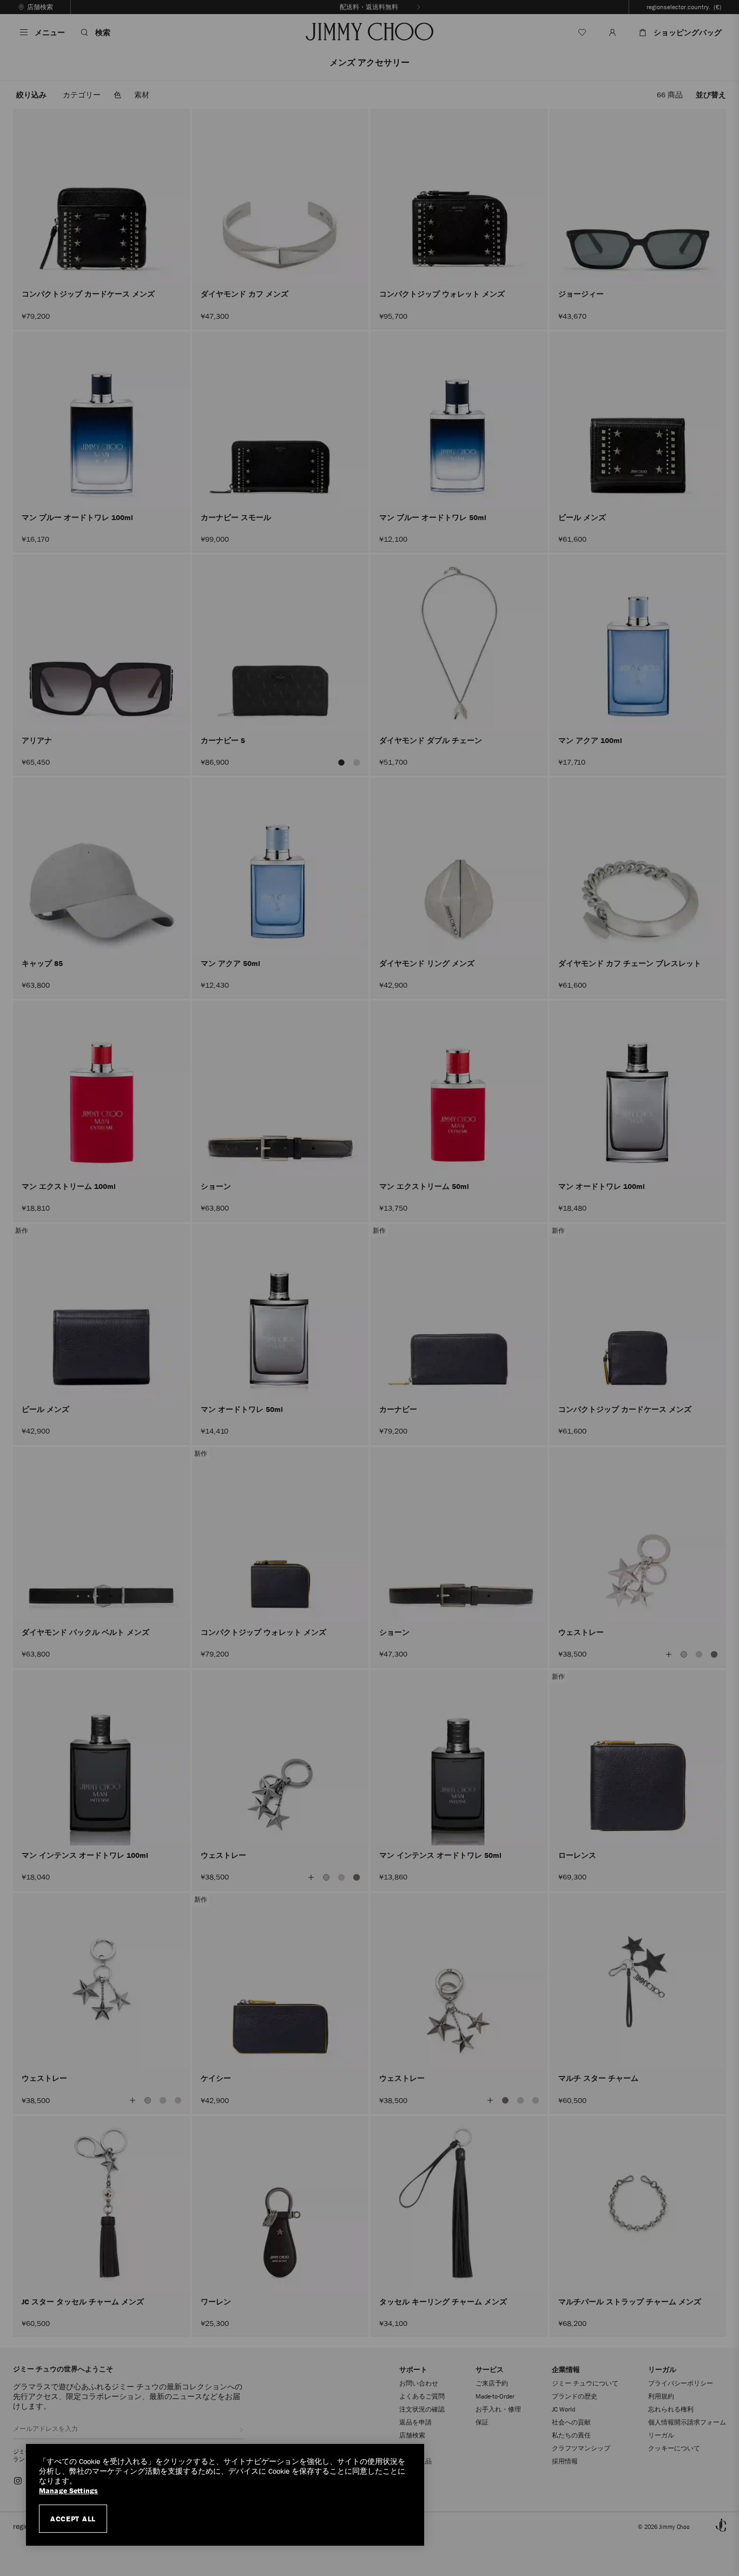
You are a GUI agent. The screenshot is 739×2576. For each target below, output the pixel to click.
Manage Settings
---
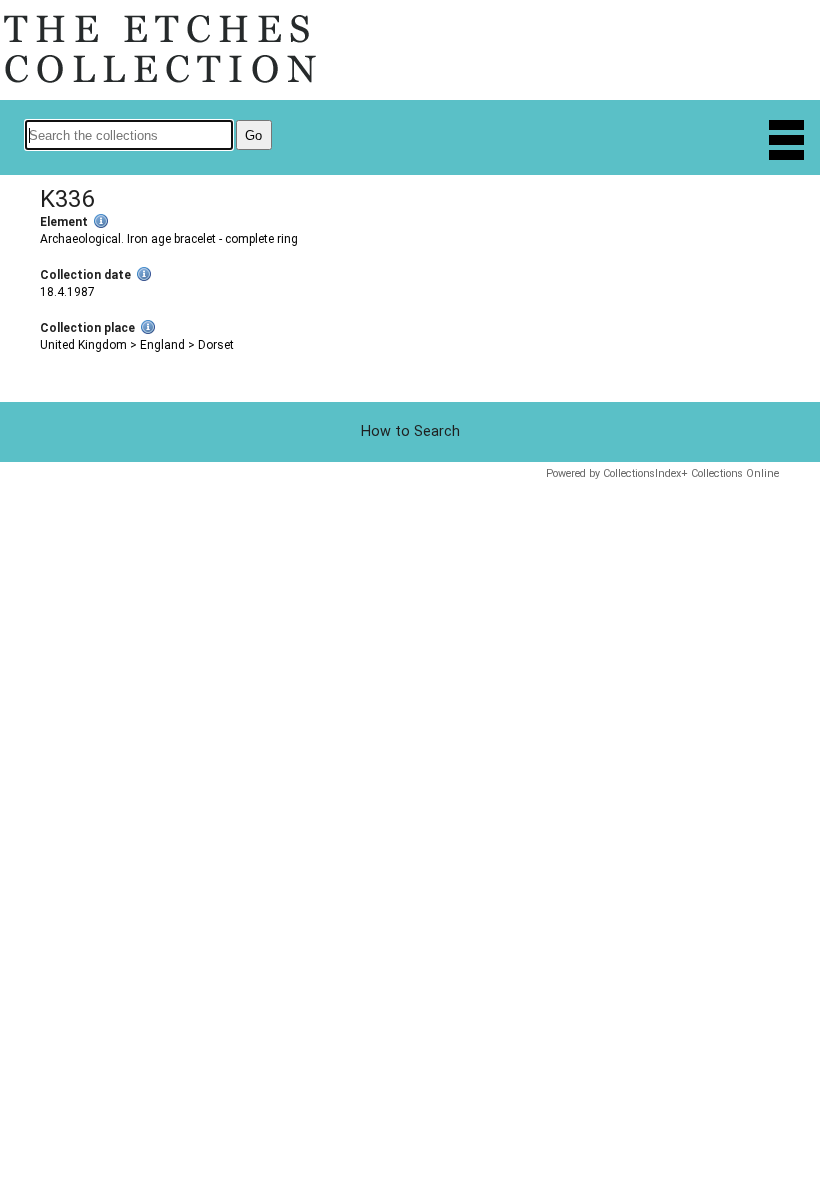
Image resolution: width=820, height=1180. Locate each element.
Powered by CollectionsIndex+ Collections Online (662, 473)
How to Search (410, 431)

**Your task**
Given the records above, restate word for word only the lines starting at the one with "You are a GUI" and ending at the one with "Manage Settings".

**Exercise answer**
You are a GUI agent. The screenshot is 739×2576. For each target below, output the pixel to click.
Manage Settings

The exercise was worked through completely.